About this task:
In the records below, find each line that holds "agent" and return it.

----- Data extract

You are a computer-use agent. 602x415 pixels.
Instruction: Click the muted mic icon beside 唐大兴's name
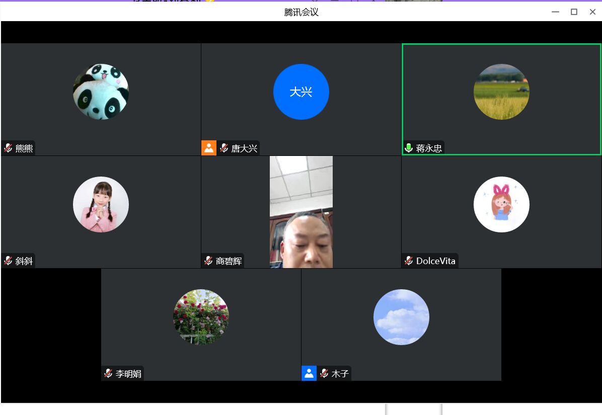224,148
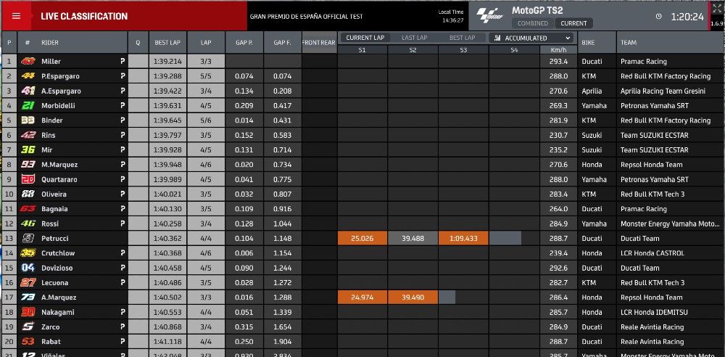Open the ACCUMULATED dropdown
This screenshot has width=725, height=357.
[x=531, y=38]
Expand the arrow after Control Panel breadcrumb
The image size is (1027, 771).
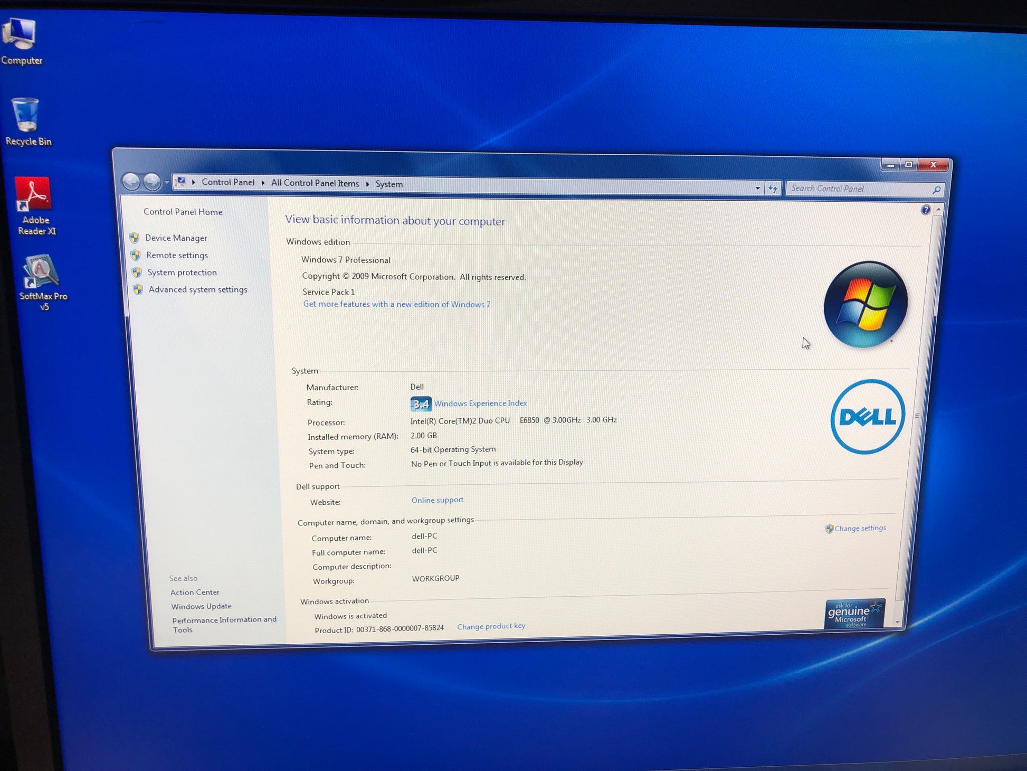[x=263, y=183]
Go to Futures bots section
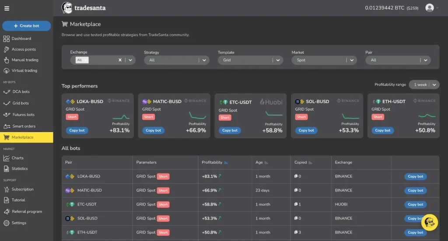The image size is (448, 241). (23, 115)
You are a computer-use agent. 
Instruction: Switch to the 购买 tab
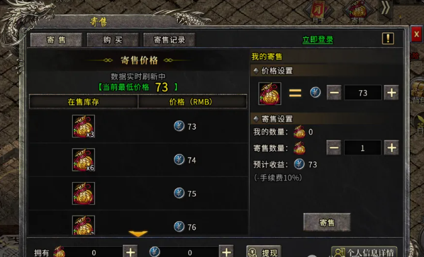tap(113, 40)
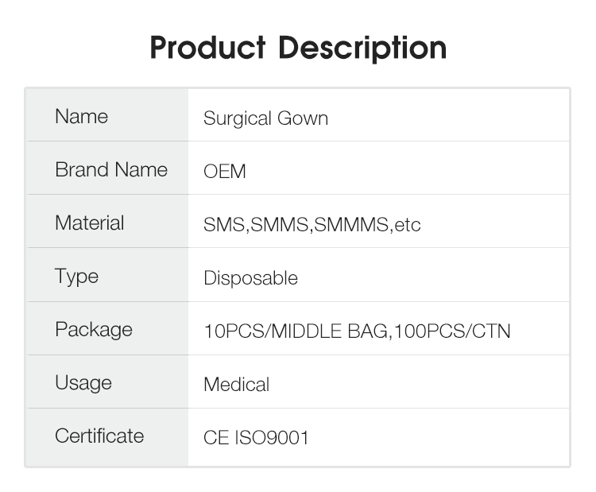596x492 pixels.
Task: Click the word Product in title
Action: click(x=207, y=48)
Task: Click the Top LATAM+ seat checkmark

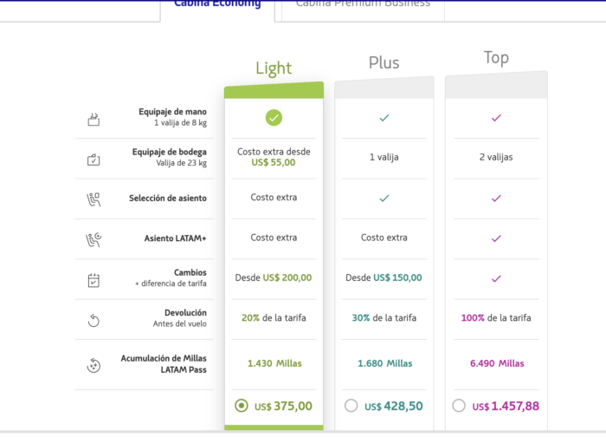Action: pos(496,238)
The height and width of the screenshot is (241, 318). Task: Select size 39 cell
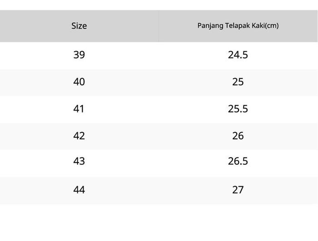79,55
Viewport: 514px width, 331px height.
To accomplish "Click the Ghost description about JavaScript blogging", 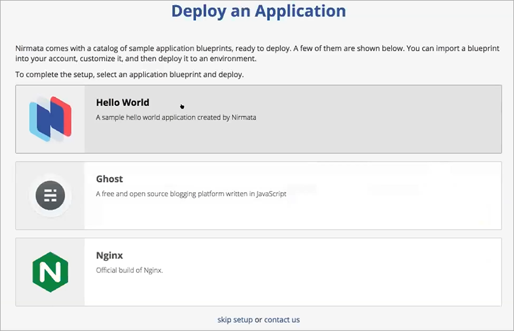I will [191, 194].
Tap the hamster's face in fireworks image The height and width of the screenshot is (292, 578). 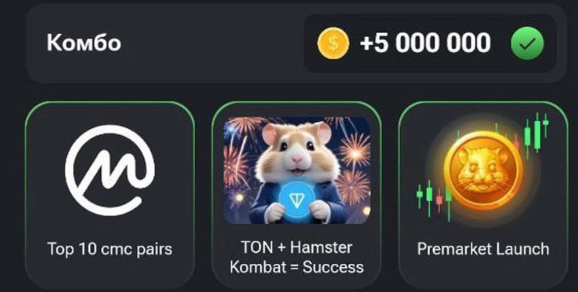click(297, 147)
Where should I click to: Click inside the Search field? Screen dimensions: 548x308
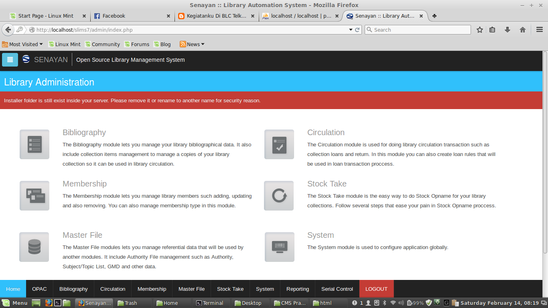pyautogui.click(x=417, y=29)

----------
----- Data extract

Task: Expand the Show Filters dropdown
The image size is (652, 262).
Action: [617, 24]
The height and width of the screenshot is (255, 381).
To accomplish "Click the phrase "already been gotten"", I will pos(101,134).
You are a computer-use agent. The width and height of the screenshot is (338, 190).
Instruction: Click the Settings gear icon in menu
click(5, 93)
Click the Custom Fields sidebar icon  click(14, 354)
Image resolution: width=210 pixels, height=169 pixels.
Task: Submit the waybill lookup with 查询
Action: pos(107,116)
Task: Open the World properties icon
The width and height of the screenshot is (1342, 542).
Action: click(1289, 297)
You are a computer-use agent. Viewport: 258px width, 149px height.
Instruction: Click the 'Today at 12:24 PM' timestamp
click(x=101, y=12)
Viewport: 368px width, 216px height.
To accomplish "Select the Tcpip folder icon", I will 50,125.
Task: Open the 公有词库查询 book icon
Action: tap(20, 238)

----------
----- Data extract

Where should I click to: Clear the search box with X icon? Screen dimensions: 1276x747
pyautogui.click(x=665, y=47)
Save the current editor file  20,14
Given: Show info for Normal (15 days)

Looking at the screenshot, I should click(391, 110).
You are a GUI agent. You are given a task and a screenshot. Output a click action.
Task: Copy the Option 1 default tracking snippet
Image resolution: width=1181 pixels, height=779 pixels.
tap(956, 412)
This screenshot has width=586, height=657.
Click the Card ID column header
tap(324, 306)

----------

Result for this exercise:
You are a computer-use agent. 602x415 pixels.
You are a computer-use agent. 
You are a computer-use agent. The width and height of the screenshot is (338, 190).
You are a computer-use agent. Viewport: 258px width, 149px height.
You are a GUI agent. You are given a task and a screenshot. Output a click action.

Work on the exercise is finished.